Some RUN activists had formed the Thomas Walker Defense Committee, raising money to pay his lawyer and distributing a flyer in Dorchester which announced: “Thomas Walker is innocent. Bias and prejudice could put him in jail, despite the testimony that doesn’t identify him. Demand equality and justice for Thomas Walker before you or your own are victimized! Educate yourself and your children on racism—your life may one day depend on it!”
But other RUN members weren’t so sure. All fall, debate raged within the tiny organization, splitting it along class and ideological lines. Many of RUN’s working-class members strongly suspected that Tommy had, indeed, been driving the car on July 4. Others simply didn’t know. Most of those with deep roots in Dorchester argued that to proclaim Tommy’s innocence in that angry neighborhood without being sure of the facts was political suicide. But the Cambridge radicals contended that a determined campaign on Tommy’s behalf was a political imperative. After all, even if Tommy was guilty, none of the whites who had attacked the Debnams for months had gone to jail. Why should he? Moreover, if Tommy was legally responsible for injuring three white youths, he had been morally justified in defending his sister and her family. How long were the Debnams supposed to suffer persecution? they asked. Wasn’t there a natural right of self-defense?

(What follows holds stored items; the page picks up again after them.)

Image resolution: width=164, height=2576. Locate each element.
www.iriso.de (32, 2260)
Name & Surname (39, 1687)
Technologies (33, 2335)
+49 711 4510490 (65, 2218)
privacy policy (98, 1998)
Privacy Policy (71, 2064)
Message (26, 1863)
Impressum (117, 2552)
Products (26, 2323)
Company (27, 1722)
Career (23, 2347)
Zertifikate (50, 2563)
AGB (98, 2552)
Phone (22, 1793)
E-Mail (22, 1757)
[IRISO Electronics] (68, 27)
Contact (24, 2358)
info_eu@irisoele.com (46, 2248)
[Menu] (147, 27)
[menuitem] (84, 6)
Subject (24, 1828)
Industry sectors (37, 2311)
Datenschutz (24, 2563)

On May 17, 1977, Tommy’s trial opened before Superior Court Judge James P. McGuire. After a prolonged wrangle over jury selection, a panel of ten whites and two blacks was chosen. Prosecutor Tim O’Neill opened his case with the victims. Janice Mulkern, steel braces glinting on both legs, testified that she had seen Tommy Walker deliberately cut the wheel toward her. William Thomason, after hobbling to th
e witness stand on crutches, said he had seen the car hurtling toward him at great speed. Under cross-examination, Thomason conceded that he and other youths from Wainwright Park had thrown rocks at the Debnams’ house on several occasions. Asked whether he had intended to force the family out of Dorchester, he replied, “In a way.” But Judge McGuire would not let defense attorney Winston Kendell explore the background of attacks on the Debnam house, holding that such testimony was irrelevant to the case at hand. Kendell concentrated instead on demonstrating that Tommy wasn’t driving the car on July 4, presenting several relatives and friends who testified that a white youth had stolen the car minutes before the crash. Tommy himself did not take the stand.

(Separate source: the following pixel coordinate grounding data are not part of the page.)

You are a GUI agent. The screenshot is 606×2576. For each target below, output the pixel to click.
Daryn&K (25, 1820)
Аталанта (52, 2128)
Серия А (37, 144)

With impassioned pleas for justice from both sides, the jury retired on the morning of May 27. Four hours later it was back with a question: “Is intent necessary to prove assault and battery?” Yes, Judge McGuire told them, “to commit an assault and battery you’ve got to have in your mind the intent to do so.” But, he said, “one cannot read in the mind of another what he intends … a man is presumed in the law to have intended to do that which he does, and to have intended its ordinary and natural consequences.”
At eleven the next morning, the jury returned a verdict of guilty, and Judge McGuire sentenced Tommy Walker to not less than four and not more than seven years in Walpole Prison.